Work item –
Copy out each line of the data holding "computer".

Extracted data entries
/---

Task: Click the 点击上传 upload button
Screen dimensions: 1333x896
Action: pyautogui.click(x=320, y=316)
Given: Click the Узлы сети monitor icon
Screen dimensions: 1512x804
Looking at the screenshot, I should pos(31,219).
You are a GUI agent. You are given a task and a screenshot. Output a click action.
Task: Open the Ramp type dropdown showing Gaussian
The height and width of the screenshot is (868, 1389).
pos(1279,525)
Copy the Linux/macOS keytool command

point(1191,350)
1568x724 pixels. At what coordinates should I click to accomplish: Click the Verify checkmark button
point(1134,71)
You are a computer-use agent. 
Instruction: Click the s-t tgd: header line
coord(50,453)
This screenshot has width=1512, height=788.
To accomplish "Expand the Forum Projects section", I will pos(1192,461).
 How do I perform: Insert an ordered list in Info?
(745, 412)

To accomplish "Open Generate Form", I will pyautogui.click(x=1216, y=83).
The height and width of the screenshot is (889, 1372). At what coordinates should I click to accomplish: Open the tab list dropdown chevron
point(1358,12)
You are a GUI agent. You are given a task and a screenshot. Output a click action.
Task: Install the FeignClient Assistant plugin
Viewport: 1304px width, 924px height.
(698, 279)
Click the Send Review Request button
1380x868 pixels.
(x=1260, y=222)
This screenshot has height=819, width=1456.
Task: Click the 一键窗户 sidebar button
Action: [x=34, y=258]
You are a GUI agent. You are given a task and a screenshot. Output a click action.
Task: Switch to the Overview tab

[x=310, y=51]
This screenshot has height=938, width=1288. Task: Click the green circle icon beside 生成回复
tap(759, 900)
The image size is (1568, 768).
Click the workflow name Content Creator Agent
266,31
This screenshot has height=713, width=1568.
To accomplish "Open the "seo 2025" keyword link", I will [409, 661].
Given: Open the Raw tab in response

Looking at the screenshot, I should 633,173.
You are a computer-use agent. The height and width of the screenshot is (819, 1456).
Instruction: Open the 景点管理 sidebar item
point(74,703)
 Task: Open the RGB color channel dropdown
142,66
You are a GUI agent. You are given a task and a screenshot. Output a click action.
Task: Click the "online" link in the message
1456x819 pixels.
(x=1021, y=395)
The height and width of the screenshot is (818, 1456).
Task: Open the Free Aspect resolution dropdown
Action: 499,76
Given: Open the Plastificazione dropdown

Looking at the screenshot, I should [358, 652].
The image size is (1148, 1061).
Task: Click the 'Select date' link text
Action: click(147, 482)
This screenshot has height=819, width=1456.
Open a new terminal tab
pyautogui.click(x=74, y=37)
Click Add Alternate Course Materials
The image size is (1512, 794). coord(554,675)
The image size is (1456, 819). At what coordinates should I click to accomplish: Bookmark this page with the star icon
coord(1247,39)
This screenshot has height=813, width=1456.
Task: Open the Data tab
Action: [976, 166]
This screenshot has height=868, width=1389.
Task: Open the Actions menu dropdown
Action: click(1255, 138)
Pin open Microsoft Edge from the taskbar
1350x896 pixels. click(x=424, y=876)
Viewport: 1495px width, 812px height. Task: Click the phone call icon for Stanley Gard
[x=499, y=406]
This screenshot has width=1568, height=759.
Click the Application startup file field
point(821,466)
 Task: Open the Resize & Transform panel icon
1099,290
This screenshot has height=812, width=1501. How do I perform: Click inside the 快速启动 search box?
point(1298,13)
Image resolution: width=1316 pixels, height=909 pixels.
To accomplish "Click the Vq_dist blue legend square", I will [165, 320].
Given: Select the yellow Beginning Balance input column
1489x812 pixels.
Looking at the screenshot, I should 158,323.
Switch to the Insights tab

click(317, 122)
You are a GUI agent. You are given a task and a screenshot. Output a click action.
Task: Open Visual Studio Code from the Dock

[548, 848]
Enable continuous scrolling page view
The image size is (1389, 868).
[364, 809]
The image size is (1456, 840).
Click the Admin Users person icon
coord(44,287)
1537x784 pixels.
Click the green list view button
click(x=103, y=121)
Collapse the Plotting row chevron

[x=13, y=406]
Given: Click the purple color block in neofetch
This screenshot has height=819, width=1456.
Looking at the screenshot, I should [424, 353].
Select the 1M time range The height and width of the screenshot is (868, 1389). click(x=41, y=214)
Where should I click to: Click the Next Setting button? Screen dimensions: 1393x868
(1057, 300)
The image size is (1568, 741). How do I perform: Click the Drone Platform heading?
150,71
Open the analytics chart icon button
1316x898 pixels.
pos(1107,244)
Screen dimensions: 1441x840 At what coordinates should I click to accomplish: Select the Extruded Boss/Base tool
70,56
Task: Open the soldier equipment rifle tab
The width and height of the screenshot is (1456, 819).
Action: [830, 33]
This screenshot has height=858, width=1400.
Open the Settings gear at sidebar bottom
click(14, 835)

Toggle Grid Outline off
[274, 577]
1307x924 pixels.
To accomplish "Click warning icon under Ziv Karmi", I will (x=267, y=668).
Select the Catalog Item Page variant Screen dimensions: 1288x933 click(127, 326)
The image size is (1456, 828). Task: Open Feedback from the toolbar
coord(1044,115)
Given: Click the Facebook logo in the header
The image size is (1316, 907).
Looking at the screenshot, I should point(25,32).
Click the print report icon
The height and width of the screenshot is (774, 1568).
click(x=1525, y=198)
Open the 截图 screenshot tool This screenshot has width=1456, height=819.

\---

Written response –
You are a computer-use agent. 
You are a computer-use agent. The height and width of the screenshot is (819, 1456).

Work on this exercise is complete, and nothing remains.